# [EXERCISE DETAILS]
Below are several entries. Transcribe exactly those lines that fall from the one with "[বংশাল থানার নতুন" through the one with "Save my name, email, and", end lines included.

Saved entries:
════════════════

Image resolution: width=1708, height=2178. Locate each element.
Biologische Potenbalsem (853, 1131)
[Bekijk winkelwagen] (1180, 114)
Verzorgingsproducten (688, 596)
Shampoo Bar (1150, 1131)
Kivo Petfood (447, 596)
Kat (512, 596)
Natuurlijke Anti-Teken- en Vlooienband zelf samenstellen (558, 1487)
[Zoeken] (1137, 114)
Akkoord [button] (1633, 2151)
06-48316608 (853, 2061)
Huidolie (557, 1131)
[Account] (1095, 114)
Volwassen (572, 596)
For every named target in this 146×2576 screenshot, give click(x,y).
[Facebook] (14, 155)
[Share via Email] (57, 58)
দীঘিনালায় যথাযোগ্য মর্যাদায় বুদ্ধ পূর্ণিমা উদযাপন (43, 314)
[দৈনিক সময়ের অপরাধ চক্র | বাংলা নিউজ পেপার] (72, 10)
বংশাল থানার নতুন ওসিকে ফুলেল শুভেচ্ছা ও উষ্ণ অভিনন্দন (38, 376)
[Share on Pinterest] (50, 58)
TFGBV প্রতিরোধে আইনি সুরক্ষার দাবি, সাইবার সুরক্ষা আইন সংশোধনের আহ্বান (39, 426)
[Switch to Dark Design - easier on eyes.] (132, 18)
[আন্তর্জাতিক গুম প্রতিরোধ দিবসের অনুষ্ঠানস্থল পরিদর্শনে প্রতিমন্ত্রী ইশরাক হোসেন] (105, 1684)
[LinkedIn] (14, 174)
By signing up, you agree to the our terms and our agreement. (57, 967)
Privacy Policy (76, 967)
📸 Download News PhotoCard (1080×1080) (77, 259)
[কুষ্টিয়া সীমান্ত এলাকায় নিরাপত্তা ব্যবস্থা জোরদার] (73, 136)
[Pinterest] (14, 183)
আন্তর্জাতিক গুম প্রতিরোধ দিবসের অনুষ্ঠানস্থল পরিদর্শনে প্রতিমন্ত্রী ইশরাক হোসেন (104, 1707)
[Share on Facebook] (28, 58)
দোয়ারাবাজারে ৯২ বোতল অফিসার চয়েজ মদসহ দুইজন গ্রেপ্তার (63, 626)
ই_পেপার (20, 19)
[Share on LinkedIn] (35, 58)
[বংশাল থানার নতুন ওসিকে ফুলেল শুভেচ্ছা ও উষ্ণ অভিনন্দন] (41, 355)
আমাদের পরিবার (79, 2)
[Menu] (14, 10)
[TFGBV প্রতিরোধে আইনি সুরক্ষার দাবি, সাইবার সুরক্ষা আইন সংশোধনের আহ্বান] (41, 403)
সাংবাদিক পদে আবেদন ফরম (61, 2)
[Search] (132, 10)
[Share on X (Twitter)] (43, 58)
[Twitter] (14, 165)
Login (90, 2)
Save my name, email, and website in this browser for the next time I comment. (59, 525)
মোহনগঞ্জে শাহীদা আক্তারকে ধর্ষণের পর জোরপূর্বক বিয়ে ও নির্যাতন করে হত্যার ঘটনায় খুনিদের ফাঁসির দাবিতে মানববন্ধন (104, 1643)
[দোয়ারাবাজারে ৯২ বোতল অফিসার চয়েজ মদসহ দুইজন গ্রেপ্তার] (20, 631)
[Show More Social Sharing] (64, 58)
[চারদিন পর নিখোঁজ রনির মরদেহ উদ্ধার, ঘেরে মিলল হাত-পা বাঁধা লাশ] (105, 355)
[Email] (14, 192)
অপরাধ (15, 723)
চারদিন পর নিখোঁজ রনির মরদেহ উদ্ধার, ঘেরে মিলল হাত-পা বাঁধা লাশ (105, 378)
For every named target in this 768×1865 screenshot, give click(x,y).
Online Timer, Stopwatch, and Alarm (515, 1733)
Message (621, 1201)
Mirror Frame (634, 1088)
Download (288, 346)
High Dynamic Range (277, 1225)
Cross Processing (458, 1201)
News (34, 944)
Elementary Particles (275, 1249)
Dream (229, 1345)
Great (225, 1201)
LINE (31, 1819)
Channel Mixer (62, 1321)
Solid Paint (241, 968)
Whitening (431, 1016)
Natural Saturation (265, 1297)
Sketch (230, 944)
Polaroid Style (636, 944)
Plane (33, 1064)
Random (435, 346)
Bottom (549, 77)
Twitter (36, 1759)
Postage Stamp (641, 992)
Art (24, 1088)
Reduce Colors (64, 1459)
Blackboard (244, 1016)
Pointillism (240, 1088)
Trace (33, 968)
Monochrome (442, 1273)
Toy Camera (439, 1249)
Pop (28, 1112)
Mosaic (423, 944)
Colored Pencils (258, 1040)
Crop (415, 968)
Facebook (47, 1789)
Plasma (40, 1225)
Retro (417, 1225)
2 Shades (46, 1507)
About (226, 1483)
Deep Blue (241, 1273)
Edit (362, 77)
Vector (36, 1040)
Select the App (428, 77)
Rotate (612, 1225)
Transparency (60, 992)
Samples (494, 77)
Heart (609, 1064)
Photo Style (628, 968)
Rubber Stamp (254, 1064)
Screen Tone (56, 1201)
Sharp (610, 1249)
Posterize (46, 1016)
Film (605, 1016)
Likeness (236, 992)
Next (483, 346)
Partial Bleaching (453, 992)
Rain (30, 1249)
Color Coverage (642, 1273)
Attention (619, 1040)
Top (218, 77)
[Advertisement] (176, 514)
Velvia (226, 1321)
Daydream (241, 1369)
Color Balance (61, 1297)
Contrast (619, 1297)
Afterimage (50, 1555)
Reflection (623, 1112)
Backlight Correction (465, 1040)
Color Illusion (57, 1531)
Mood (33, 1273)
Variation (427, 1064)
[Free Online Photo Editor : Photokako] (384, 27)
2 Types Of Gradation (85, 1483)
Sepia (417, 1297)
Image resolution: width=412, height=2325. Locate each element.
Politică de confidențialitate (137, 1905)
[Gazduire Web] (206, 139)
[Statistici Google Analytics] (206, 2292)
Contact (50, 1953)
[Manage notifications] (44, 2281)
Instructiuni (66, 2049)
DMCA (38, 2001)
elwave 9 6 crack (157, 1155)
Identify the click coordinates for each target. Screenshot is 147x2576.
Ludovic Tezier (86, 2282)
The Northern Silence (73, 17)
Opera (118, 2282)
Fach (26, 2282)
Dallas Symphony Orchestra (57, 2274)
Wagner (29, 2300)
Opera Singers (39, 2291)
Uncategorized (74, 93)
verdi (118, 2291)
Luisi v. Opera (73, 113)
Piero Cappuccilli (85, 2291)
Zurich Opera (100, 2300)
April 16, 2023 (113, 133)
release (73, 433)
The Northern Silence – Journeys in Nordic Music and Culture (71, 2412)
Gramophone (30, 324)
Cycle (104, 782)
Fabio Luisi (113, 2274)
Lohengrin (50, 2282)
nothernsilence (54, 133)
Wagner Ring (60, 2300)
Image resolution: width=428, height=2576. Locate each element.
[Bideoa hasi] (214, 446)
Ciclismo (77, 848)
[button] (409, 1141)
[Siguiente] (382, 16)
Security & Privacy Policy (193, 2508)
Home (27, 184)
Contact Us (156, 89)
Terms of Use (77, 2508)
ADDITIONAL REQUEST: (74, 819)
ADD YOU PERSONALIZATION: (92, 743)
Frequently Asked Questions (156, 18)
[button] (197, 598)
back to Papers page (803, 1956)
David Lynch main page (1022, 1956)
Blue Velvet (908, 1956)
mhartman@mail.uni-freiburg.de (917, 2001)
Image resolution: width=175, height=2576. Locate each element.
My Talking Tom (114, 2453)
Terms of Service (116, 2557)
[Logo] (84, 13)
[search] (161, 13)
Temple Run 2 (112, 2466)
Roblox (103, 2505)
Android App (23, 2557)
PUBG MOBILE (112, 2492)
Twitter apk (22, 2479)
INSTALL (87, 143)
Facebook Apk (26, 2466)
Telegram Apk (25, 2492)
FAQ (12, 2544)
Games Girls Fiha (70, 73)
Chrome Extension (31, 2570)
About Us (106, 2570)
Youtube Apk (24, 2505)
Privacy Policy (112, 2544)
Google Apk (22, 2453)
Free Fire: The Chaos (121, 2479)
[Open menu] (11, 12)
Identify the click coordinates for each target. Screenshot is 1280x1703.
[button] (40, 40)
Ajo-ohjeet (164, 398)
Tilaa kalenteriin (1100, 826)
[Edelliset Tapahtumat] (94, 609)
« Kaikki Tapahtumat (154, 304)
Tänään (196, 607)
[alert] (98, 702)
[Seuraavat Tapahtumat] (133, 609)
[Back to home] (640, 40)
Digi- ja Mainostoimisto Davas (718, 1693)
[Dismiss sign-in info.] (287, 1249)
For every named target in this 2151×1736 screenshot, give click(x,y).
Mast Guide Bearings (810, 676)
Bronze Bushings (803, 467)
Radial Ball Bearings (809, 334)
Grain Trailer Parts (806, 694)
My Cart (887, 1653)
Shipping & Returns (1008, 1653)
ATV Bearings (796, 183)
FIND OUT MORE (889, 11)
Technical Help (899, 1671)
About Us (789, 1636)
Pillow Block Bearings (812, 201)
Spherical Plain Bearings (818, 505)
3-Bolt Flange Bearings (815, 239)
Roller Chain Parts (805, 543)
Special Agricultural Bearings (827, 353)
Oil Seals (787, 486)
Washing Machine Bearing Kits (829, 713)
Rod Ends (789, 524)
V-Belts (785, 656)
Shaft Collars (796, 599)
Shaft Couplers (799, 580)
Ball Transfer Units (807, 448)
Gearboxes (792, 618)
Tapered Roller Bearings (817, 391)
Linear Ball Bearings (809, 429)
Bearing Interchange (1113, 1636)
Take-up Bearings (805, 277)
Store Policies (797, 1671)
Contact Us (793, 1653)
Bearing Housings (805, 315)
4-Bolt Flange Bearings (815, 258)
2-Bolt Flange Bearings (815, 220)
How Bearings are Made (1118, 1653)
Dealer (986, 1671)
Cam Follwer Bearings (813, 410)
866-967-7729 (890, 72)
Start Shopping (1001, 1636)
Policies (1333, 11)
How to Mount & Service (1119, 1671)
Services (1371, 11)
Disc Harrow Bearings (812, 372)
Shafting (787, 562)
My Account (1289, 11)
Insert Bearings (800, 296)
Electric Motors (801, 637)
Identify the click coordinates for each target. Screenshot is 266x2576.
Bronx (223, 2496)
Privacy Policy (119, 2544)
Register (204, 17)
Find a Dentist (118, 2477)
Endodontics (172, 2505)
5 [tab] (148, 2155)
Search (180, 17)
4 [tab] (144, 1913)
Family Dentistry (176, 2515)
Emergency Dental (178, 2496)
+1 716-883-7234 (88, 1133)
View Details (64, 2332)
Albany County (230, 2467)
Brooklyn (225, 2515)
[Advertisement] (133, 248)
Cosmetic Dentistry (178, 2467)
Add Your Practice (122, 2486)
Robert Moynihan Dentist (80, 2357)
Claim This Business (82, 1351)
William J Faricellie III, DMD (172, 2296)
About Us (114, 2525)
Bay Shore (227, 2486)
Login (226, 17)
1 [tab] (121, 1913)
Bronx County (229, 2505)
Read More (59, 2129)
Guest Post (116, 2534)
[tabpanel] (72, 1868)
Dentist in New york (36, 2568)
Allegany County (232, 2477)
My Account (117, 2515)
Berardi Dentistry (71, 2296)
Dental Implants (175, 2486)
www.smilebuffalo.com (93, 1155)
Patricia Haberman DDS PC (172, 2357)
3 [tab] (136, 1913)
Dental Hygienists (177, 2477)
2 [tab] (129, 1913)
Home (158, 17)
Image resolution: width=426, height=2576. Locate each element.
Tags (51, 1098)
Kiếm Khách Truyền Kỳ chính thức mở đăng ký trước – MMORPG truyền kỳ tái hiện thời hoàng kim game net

════════════════

# [ANSWER FOR THE TASK]
[বংশাল থানার নতুন ওসিকে ফুলেল শুভেচ্ছা ও উষ্ণ অভিনন্দন] (41, 355)
আমাদের পরিবার (79, 2)
[Menu] (14, 10)
[TFGBV প্রতিরোধে আইনি সুরক্ষার দাবি, সাইবার সুরক্ষা আইন সংশোধনের আহ্বান] (41, 403)
সাংবাদিক পদে আবেদন ফরম (61, 2)
[Search] (132, 10)
[Share on X (Twitter)] (43, 58)
[Twitter] (14, 165)
Login (90, 2)
Save my name, email, and website in this browser for the next time I comment. (59, 525)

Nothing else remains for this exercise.